Dan zou je verwachten dat de prijzen weer even hard dalen als voor corona, maar dat is niet aan het gebeuren. Dat was vorig jaar niet te zien en is dit jaar ook niet het geval. Na corona en de chiptekorten zijn vraag en aanbod kennelijk meer in balans dan daarvoor, want de prijzen dalen niet zo snel meer.
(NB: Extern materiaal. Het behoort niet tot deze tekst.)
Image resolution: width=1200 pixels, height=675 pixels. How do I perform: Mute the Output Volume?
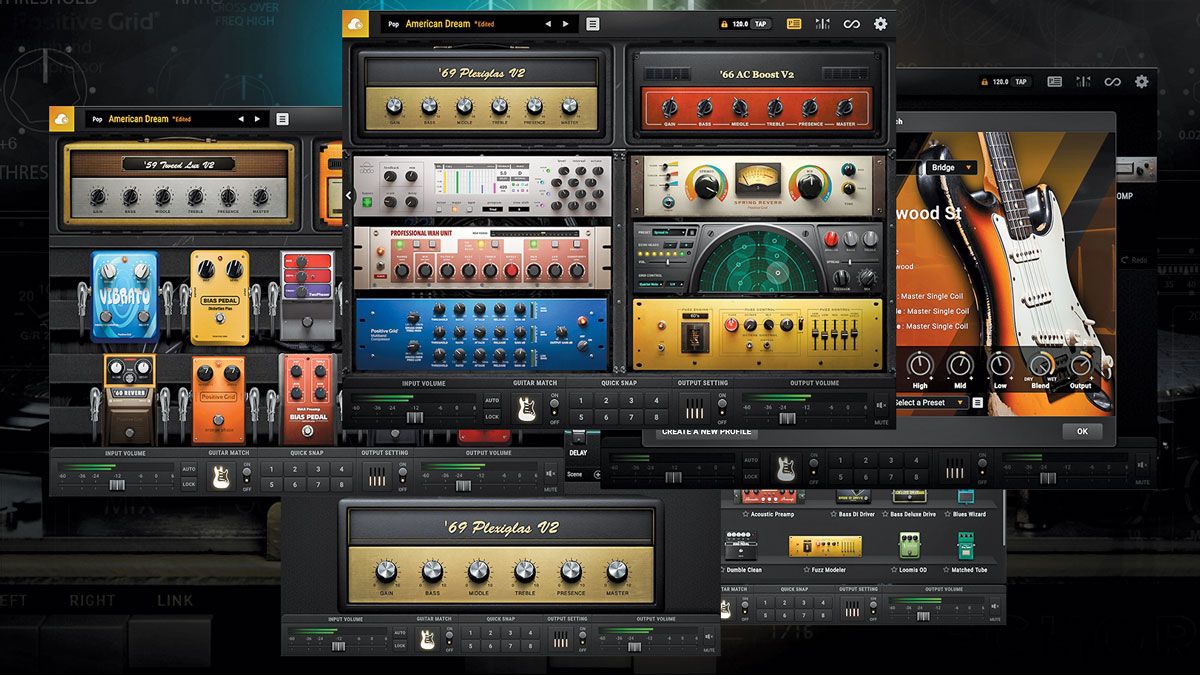880,404
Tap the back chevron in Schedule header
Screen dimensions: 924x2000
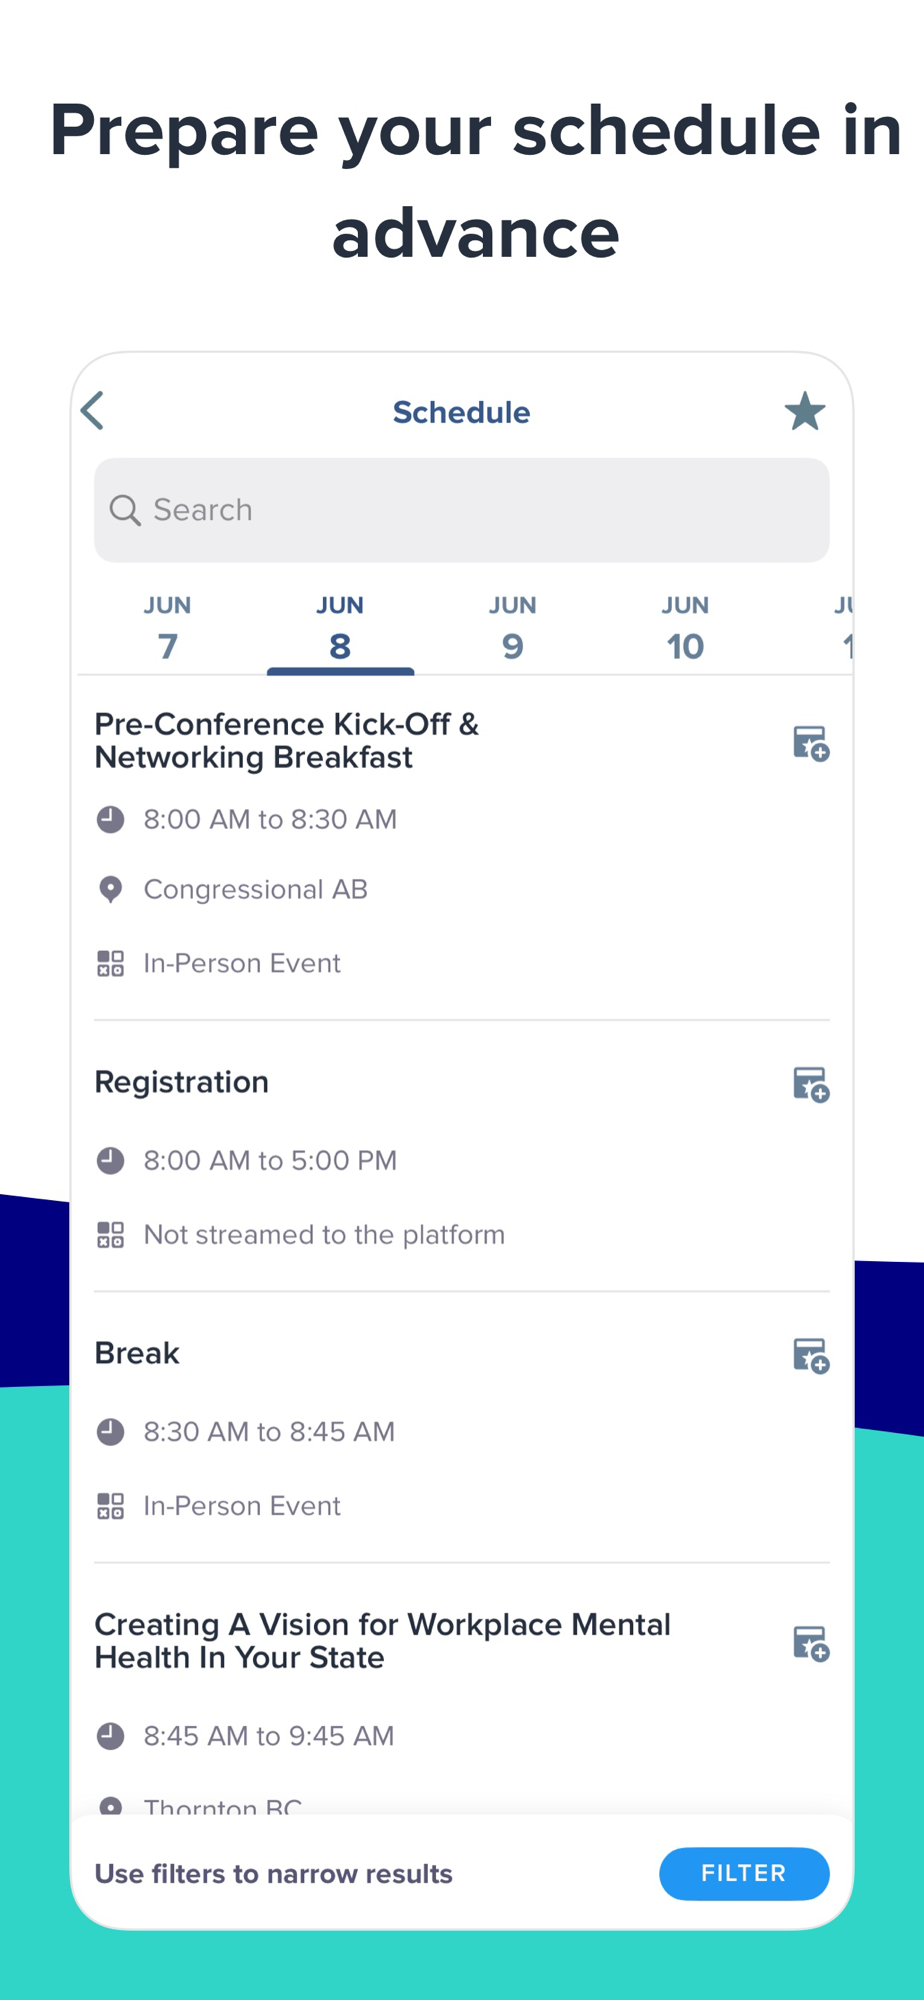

Het zou kunnen dat factoren in Nederland, zoals de regels rondom telefoons en leningen, en concurrentie op de markt voor retailers, ook een rol spelen, maar de wereldwijde omstandigheden lijken de meest voor de hand liggende verklaring voor de schommelingen in de prijsdalingen van de afgelopen jaren.
Tot slot
De vraag is natuurlijk hoe het nu verder gaat. Een verzadigde markt heeft meestal weinig beweging. Dat de markt verzadigd is geraakt, is naast de relatief stabiele leveringen van de afgelopen jaren te zien in de beperkte schommelingen in marktaandelen: Samsung en Apple leiden de markt, Xiaomi en de BBK-merken als OPPO, vivo en OnePlus volgen. HTC en LG zijn verdwenen. Sony is er nog, maar bedient een kleiner publiek dan voorheen.
Daarmee lijkt de kans groot dat we afstevenen op een relatief stabiele periode, waarin de prijzen niet spectaculair meer dalen na release. Maar als het verleden iets heeft laten zien, is het dat de toekomst op de smartphonemarkt relatief onvoorspelbaar is.